In both you cut out and fold a strip of 4 and a strip of 8 (2x4) from your
sheet in order to get 12 leaves. In the "standard", you then put the folded
strip of 4 _inside_ the strip of 8 (so when you enumerate the leaves from
start to end you get the origins 8 8 8 8 4 4 4 4 8 8 8 8).

In the "non-standard" imposition — which the article says is mostly italian —
you put the folded strips together in reverse (8 inside 4) so enumerating the
leaves from start to end your origins are 4 4 8 8 8 8 8 8 8 8 4 4.

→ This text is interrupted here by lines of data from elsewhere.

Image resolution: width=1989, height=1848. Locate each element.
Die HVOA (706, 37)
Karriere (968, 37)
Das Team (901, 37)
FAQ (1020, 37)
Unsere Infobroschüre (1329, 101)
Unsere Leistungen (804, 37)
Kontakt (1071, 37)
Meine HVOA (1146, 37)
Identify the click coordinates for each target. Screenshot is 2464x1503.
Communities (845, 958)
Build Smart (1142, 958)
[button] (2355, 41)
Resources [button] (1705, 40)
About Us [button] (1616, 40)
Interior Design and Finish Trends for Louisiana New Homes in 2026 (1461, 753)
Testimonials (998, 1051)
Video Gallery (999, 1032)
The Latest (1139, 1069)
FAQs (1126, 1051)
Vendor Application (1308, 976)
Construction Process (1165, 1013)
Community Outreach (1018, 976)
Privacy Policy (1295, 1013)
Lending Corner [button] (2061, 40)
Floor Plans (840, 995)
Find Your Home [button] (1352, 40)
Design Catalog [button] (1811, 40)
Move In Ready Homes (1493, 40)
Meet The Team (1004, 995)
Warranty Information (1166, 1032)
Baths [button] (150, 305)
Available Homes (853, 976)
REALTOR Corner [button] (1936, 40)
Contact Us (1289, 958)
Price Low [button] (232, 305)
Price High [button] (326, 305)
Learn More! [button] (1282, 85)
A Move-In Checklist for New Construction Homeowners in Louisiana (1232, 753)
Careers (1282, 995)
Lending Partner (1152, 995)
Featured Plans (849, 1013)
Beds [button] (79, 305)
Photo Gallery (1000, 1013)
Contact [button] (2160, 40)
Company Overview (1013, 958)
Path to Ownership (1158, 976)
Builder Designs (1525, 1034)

The article notes that you can also put both folded strips side by side (8 8 8
8 8 8 8 8 4 4 4 4 or the reverse) but then it's a bit awkward to bind as you
get two groups instead of a single coherent one.

------
52-6F-62
Weird. I took a course on Book History at U of T and I don't think we even
covered 12mo.

Or I just plain forgot, or figured "why bother"... both of which are also as
likely.

I used to run a couple small prints for my own amusement and don't think I
ever ventured outside of quarto or ocatvo, but also probably because of the
format of the paper I was using.

Interesting post.

------
yellowapple
Re: the quirkiness of duodecimos, it seems like it'd be straightforward to
fold it widthwise into thirds, then lengthwise into quarters, no? The first
step there is pretty common for letterfolds, and the second step seems like
it'd be common for sextodecimos.